:: LISTED ENTRIES
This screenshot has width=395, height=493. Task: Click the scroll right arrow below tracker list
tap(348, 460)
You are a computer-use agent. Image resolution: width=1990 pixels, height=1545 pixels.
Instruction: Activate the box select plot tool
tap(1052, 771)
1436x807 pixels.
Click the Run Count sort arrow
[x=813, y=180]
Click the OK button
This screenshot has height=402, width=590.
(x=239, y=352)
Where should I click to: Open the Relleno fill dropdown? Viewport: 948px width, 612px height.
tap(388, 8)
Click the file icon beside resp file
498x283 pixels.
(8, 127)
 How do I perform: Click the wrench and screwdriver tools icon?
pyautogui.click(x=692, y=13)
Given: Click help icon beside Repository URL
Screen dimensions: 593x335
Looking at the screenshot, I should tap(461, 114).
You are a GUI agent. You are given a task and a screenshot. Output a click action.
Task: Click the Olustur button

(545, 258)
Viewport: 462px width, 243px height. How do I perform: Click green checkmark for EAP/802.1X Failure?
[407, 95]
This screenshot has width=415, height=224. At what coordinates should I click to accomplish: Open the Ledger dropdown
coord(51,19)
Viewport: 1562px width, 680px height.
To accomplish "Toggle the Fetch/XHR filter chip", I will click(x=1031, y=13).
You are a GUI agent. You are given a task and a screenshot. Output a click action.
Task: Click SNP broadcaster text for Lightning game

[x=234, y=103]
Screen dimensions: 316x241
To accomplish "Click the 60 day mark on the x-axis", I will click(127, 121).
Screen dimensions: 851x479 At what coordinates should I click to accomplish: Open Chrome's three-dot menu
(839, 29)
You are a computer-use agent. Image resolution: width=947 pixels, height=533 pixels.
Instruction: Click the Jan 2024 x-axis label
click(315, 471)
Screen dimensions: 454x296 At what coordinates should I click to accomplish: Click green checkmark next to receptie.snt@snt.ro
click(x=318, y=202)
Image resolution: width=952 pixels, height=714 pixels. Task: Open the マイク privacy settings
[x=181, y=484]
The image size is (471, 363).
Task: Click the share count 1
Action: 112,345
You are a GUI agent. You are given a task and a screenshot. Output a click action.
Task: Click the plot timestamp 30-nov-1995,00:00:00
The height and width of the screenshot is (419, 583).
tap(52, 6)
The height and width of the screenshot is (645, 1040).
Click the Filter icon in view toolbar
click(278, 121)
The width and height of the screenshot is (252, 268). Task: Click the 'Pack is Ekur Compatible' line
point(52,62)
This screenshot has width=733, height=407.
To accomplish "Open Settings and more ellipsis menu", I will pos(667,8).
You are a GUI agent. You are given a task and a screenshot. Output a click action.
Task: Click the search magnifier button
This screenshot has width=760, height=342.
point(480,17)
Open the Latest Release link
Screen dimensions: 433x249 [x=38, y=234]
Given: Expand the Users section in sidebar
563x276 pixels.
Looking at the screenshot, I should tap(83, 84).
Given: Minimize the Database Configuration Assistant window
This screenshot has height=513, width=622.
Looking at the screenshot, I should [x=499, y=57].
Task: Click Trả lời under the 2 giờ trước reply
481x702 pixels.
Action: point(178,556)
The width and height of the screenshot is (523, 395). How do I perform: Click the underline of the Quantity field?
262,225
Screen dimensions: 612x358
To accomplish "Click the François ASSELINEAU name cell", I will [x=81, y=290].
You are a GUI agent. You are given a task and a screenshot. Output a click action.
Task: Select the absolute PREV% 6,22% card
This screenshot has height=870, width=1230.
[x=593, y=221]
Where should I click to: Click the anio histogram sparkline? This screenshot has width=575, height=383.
::::
**TASK:** Reproduce the items from the beginning through the line containing "tap(388, 8)", replacing "tracker list" with "tracker panel" and leaving everything else unchanged.

**RESULT FOR THIS EXERCISE:**
This screenshot has width=395, height=493. Task: Click the scroll right arrow below tracker panel
tap(348, 460)
You are a computer-use agent. Image resolution: width=1990 pixels, height=1545 pixels.
Instruction: Activate the box select plot tool
tap(1052, 771)
1436x807 pixels.
Click the Run Count sort arrow
[x=813, y=180]
Click the OK button
This screenshot has height=402, width=590.
(x=239, y=352)
Where should I click to: Open the Relleno fill dropdown? Viewport: 948px width, 612px height.
tap(388, 8)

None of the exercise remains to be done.